Marex Spectron is a member of more than 40 exchanges including the London Metal Exchange, where it is a category one member. It now has the opportunity to offer a broader set of commodity futures to customers on both sides of the Atlantic. For example, the combined company can offer its customers access to the European wheat futures contract listed on Euronext side by side with the Kansas City and CBOT wheat futures listed on CME.
“We respect the tradition of Rosenthal Collins and we are retaining the brand, the employees, the brokers and the business model,” he said. “These are two extremely complementary businesses.”

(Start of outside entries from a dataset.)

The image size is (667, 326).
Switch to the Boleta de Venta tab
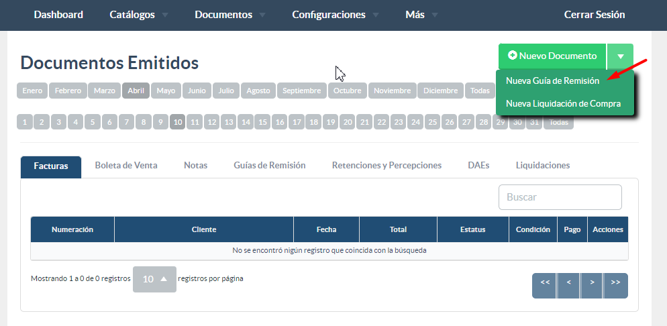[x=126, y=165]
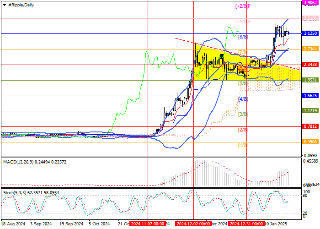Click the 1.5625 price axis label
The image size is (320, 229).
pos(310,96)
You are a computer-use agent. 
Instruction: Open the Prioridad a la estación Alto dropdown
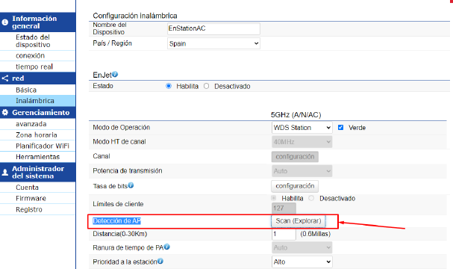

Lowitt also sees growth opportunities in a related area: creating customized hedges for agricultural clients. These structured products do not trade on exchanges; instead they are offered as a bilateral contract, but their components are derived from the futures and options that trade on commodity exchanges. This is a growing area of business for commodity-focused brokers; in fact R.J. O’Brien, the largest independent futures broker in the U.S., recently set up a new division to focus on structured products.

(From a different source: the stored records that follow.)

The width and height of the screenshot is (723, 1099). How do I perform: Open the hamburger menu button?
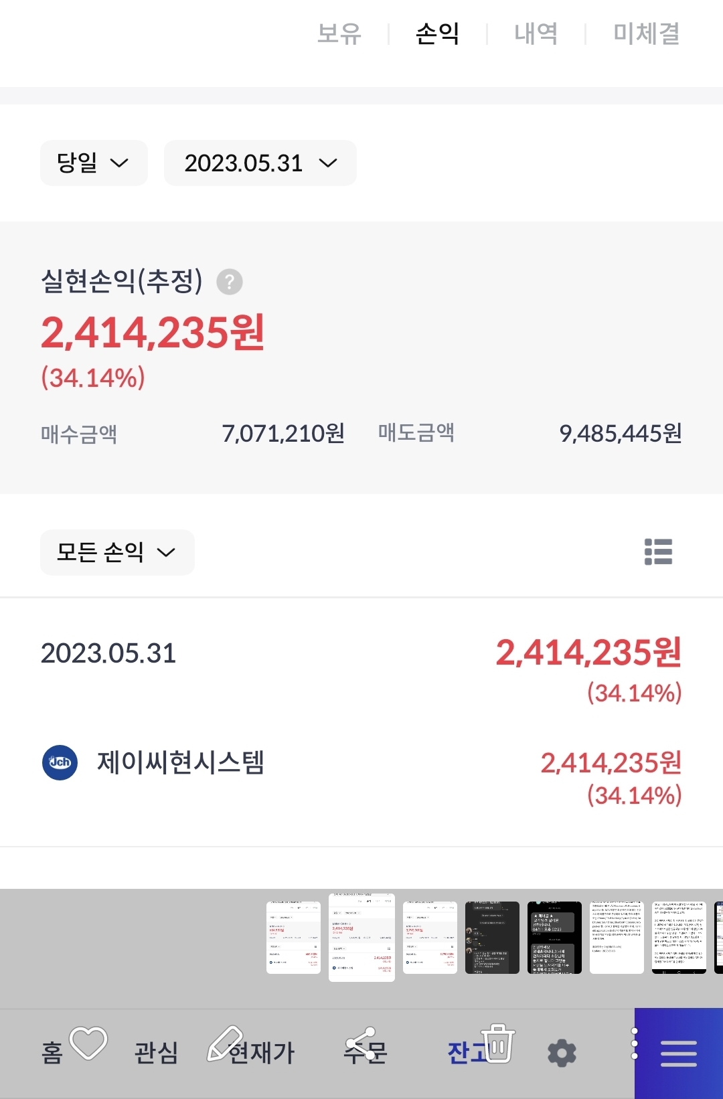click(x=679, y=1053)

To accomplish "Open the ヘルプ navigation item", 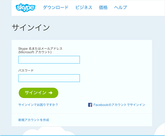I will [120, 7].
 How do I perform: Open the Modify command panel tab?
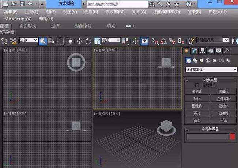tap(195, 51)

One other deal is worth noting in the intermediary sector. BCG, one of the largest brokers in OTC markets, bought Poten & Partners, a small firm with a valuable foothold in a rapidly growing niche of the commodity markets. Poten focuses on the shipping market, and BGC is betting that the demand for ships is about to explode due to the emergence of the U.S. as a major exporter of liquefied natural as. According to the Energy Information Administration, an arm of the U.S. government, the country’s capacity to export LNG will double in 2019 as new liquefaction plants come online, and EIA predicts that the U.S. will soon rival Australia and Qatar sources of LNG. In that new market environment, the companies moving LNG to markets in Europe and Asia will need to hedge their shipping costs through the use of freight derivatives. BGC’s deal is essentially a move to capitalize on that trend and matches up well with the company’s existing strengths in other parts of the OTC energy markets.
The M&A trend looks set to continue in 2019. At the start of the year, Nasdaq and Euronext were escalating their bids for the Oslo Stock Exchange, a sign that even traditional stock exchanges in relatively peripheral markets are attractive targets.

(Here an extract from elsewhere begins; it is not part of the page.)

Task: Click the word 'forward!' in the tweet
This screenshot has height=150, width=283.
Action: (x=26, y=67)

In addition, Cboe revealed that it halted its share repurchase program in the fourth quarter in order to reserve cash for “a potential near term strategic acquisition.” And in mid-February, Theodor Weimer, the chief executive officer of Deutsche Börse, said that his exchange is “actively screening the market for potential targets or partners.”
For many players, however, the main focus will be on integrating their acquisitions, rationalizing the cost structure, and creating new services. In one sign of this trend, ICE announced on Feb. 14 that it had the two trading platforms it bought in 2018 with ICE Credit Trade, the credit default swap platform it acquired a decade ago with the purchase of Creditex.
ICE said the three platforms will be unified in a new division under a single management team headed by Marshall Nicholson, a bond market executive with experience running both platforms and broker-dealers. ICE also said the new division, which will be called ICE Bonds, will leverage the fixed income pricing and analytics offered by ICE Data Services.
“ICE has a long and exemplary track record of using advanced technology and innovation to bring more transparency and efficiency to opaque markets,” ICE President Ben Jackson said in a statement. “As fixed income markets continue to evolve, bringing our execution platforms under a single structure and leadership team allows us to focus our efforts and provide our customers with a wide array of tools to accurately value bonds, find inventory, efficiently trade and manage risk.”